## [Task statement]
Begin at the line below that has "June 2013 (246, 2163)" and stop after the line that has "11 (197, 1185)". Please restate only those lines, word for word.
◆ ◆ ◆ ◆ ◆ ◆ ◆
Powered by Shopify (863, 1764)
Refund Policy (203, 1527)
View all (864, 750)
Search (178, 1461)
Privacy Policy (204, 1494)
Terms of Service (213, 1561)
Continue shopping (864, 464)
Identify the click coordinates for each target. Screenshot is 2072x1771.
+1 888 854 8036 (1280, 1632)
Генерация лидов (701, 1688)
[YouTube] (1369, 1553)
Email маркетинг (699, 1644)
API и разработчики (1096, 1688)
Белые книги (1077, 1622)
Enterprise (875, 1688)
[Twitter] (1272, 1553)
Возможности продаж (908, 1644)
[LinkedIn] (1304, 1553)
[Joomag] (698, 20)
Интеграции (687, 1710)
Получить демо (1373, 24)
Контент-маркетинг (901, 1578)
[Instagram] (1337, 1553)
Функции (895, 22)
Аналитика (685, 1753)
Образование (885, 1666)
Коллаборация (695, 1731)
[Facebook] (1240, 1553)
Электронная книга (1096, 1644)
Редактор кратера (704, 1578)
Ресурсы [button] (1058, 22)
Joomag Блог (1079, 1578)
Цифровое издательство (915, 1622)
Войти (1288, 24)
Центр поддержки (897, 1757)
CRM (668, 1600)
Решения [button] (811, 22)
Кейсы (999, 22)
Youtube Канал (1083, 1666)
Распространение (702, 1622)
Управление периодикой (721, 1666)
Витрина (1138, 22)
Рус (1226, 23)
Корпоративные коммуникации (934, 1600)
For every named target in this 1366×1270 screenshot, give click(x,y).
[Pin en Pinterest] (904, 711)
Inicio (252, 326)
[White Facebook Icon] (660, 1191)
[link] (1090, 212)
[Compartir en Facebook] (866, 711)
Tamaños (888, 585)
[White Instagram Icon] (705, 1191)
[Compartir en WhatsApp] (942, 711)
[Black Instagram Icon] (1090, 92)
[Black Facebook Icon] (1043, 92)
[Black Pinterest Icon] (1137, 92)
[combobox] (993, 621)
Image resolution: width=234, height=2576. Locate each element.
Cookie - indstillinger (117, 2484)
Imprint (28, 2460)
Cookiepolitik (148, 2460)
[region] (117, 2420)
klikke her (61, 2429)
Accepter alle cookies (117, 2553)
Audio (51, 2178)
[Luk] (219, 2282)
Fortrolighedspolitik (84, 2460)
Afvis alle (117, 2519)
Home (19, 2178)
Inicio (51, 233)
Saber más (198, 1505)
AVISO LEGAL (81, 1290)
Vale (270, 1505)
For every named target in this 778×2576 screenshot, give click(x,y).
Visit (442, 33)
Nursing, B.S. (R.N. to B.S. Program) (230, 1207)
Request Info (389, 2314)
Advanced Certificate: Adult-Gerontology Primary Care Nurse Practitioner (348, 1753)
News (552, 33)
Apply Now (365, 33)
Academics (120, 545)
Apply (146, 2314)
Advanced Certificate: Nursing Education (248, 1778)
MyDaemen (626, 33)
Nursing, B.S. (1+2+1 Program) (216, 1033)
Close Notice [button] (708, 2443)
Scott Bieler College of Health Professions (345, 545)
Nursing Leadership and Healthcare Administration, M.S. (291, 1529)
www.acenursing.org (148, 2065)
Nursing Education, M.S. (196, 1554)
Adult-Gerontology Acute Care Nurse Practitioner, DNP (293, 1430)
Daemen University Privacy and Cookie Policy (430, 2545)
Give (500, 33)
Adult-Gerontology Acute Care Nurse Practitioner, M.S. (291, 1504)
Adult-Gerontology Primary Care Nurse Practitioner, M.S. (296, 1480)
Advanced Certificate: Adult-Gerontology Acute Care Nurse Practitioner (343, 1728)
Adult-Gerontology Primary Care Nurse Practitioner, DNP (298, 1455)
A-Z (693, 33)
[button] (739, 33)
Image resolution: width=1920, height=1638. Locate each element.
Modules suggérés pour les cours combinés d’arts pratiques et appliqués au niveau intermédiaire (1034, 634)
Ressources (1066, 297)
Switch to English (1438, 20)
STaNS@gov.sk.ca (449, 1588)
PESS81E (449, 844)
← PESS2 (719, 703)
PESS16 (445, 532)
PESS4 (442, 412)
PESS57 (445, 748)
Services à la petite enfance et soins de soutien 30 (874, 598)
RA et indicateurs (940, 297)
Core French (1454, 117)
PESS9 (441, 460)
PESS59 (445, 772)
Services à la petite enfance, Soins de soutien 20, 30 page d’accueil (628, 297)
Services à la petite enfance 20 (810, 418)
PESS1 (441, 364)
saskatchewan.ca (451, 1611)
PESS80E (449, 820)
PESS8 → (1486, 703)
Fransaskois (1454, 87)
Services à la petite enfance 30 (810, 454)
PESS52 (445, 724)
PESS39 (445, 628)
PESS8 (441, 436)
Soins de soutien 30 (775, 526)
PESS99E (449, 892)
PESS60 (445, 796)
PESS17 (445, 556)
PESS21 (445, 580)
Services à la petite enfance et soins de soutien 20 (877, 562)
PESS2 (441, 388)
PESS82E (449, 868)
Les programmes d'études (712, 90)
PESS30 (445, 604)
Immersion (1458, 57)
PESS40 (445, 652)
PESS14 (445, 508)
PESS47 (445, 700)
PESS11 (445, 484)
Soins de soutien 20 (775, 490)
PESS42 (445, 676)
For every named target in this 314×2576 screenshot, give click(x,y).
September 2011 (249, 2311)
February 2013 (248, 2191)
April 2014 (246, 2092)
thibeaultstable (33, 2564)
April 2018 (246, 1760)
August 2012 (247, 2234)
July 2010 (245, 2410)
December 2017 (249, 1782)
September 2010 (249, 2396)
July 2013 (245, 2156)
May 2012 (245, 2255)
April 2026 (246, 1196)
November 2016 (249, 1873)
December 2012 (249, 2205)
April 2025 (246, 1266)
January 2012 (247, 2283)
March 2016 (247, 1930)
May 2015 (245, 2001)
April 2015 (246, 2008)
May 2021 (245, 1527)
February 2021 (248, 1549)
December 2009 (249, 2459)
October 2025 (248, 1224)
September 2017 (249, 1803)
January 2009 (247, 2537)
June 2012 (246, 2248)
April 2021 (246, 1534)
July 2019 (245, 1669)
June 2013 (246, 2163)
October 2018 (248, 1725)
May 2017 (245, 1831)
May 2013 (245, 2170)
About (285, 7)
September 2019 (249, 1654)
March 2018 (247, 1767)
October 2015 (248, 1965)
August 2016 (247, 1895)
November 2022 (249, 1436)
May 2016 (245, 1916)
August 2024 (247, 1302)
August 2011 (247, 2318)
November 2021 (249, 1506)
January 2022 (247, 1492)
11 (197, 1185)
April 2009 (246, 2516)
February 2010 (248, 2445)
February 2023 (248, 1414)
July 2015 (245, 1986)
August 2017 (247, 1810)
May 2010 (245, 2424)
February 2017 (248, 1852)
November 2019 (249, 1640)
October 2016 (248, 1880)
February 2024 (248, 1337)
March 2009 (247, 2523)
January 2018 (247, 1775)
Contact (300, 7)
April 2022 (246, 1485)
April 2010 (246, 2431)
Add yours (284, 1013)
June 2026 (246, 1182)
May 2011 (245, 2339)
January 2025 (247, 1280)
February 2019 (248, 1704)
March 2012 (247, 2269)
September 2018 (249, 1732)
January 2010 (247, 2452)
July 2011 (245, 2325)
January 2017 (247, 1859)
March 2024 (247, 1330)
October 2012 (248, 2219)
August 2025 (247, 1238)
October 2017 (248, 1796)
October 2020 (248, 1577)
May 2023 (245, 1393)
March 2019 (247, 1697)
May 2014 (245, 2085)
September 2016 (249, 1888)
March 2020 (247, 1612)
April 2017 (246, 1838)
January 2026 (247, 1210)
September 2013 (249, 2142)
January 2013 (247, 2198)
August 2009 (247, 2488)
◆ ◆ ◆ ◆ ◆ ◆ ◆
## [Answer]
June 2013 (246, 2163)
October 2018 (248, 1725)
May 2017 (245, 1831)
May 2013 (245, 2170)
About (285, 7)
September 2019 (249, 1654)
March 2018 (247, 1767)
October 2015 (248, 1965)
August 2016 (247, 1895)
November 2022 (249, 1436)
May 2016 (245, 1916)
August 2024 (247, 1302)
August 2011 (247, 2318)
November 2021 (249, 1506)
January 2022 (247, 1492)
11 (197, 1185)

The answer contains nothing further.